Carter had planned to teach at Maranatha Baptist Church again Sunday, but he is still recuperating at home days after being discharged from a Georgia hospital where he had hip replacement surgery following a fall as he was preparing for a turkey hunt.
“An extraordinary person,” Buttigieg told reporters after meeting Carter. “A guiding light and inspiration,” Booker said in a statement. Klobuchar has attended Carter’s church lesson, as well, and says she emails with him occasionally. “He signs them ‘JC,’” she said with a laugh.
It’s quite a turnabout for a man who largely receded from party politics after his presidency, often without being missed by his party’s leaders in Washington, where he was an outsider even as a White House resident.
To be sure, more 2020 candidates have quietly sought counsel from Trump’s predecessor, former President Barack Obama. Several have talked with former President Bill Clinton, who left office in 2001. But those huddles have been more hush-hush, disclosed through aides dishing anonymously. Sessions with Carter, on the other hand, are trumpeted on social media and discussed freely, suggesting an appeal that Obama and Clinton may not have.
Unlike Clinton, impeached after an affair with a White House intern, Carter has no #MeToo demerits; he and Rosalynn, married since the end of World War II, didn’t even like to dance with other people at state dinners.

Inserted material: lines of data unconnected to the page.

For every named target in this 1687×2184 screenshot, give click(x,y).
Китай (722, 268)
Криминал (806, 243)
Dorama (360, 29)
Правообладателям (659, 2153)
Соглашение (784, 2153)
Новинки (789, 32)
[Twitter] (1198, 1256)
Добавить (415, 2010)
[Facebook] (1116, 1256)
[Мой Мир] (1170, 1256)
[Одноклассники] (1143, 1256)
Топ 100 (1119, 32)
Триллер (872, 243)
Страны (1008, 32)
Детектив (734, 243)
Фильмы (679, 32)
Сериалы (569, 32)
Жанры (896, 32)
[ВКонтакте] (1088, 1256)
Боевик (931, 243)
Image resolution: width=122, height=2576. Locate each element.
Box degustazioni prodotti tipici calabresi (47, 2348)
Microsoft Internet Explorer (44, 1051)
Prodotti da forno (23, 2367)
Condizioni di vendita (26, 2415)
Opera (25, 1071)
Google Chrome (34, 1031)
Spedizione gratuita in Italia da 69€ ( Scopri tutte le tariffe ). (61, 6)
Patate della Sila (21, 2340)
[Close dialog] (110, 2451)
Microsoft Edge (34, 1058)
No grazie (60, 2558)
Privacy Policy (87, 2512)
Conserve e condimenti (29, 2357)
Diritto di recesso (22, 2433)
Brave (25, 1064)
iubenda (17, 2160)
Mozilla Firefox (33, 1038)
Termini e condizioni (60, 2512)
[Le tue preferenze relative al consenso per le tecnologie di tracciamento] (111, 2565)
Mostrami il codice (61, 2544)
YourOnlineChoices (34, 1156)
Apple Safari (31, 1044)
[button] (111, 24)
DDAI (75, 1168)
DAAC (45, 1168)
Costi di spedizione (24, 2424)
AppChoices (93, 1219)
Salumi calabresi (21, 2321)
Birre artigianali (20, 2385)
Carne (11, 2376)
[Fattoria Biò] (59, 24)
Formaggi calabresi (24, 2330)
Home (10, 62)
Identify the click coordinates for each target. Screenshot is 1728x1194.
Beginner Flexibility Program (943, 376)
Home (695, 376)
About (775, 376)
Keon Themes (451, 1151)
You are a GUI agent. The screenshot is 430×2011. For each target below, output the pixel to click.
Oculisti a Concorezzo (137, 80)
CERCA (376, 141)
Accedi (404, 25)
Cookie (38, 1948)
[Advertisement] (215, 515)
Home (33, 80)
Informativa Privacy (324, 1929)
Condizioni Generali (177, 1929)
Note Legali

And unlike Obama, popular among Democrats but polarizing for conservatives and GOP-leaning independents, Carter is difficult to define by current political fault lines.
He’s an outspoken evangelical Christian who criticizes Trump’s serial falsehoods, yet praises Trump for attempting a relationship with North Korean leader Kim Jong Un. Carter touts his own personal relationship with Russian President Vladimir Putin, another Trump favorite. “I have his email address,” Carter said last September.
For years, Carter has irked the foreign policy establishment with forthright criticism of Israel and its treatment of Palestinians.
He confirms that he voted for Vermont Sen. Bernie Sanders, a democratic socialist, over Hillary Clinton in Georgia’s 2016 presidential primary. In 2017, Carter welcomed Sanders, who’s running again this year, to the Carter Center for a program in which the two men lambasted money in politics. Carter called the United States “an oligarchy.”
Yet Carter has since warned Democrats against “too liberal a program,” lest they ensure Trump’s re-election.
Klobuchar credited Carter with being “ahead of his time” on several issues, including the environment and climate change (he put solar panels on the White House), health care (a major step toward universal coverage failed mostly because party liberals though it didn’t go far enough) and government streamlining (an effort that angered some Democrats at the time). But she also alluded to how his presidency ended: a landslide loss after gas lines, inflation-then-unemployment, and a 14-month-long hostage crisis in Iran. “Their administration was not perfect,” she said.
It’s enough of an enigma that Carter is the only living president not to draw Trump’s ire or mockery, even if Republicans have lambasted Carter for decades as a liberal incompetent. Trump and Carter chatted by phone earlier this spring after Carter sent Trump a letter on China and trade. Both men said they had an amiable conversation.
Nonetheless, 2020 candidates cite Carter’s juxtaposition with Trump.